# ACTIVITY
In the entries below, find the line with "Where should I click to: Uncheck" and print exactly every line from there up to and including the line with "Where should I click to: Click", with no other lines.

═══ RECORDS SHOWN ═══

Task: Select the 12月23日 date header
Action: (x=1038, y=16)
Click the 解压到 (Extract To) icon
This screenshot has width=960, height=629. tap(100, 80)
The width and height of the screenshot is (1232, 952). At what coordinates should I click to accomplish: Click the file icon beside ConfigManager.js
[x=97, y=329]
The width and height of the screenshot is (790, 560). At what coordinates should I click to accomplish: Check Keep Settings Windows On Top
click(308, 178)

═══
═══ RECORDS SHOWN ═══

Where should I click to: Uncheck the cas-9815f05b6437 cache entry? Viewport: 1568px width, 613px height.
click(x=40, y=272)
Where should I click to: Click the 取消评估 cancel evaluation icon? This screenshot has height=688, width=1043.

═══
═══ RECORDS SHOWN ═══

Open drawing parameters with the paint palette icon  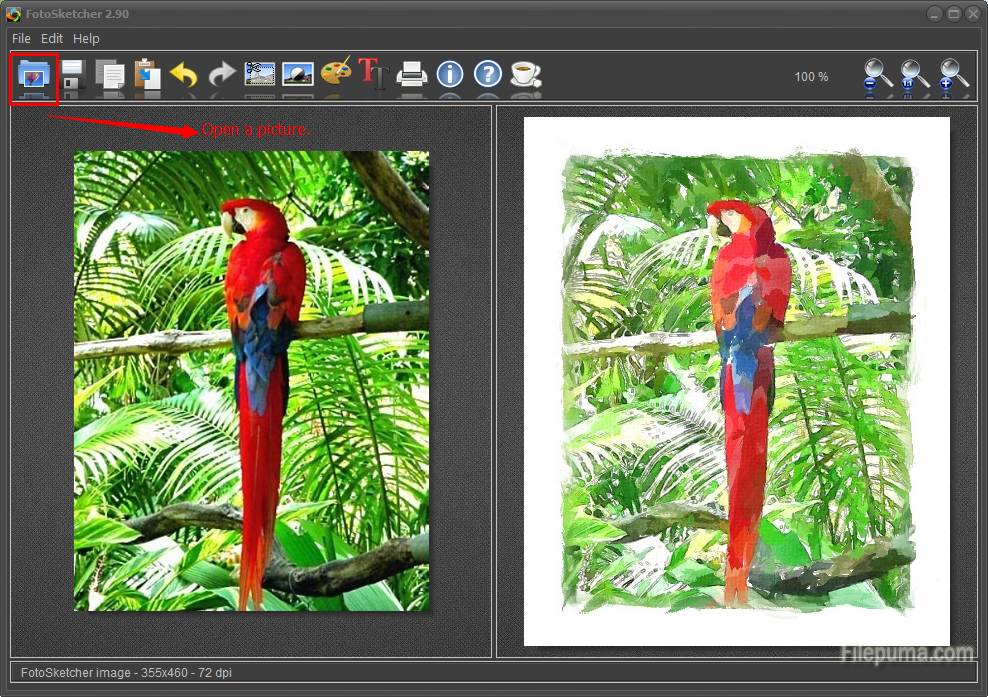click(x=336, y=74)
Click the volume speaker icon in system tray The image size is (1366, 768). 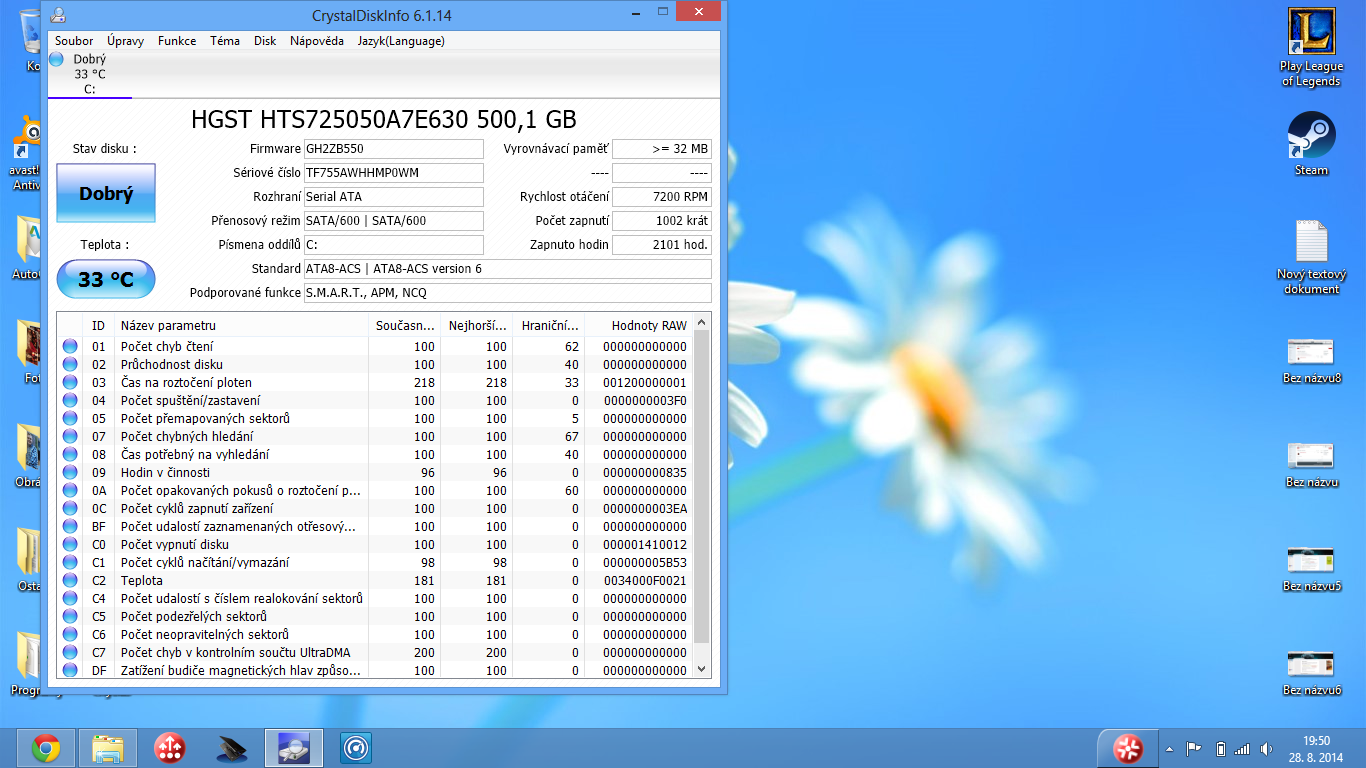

═══

# EXERCISE ANSWER
Where should I click to: Uncheck the cas-9815f05b6437 cache entry? Viewport: 1568px width, 613px height.
click(x=40, y=272)
Where should I click to: Click the 取消评估 cancel evaluation icon? This screenshot has height=688, width=1043.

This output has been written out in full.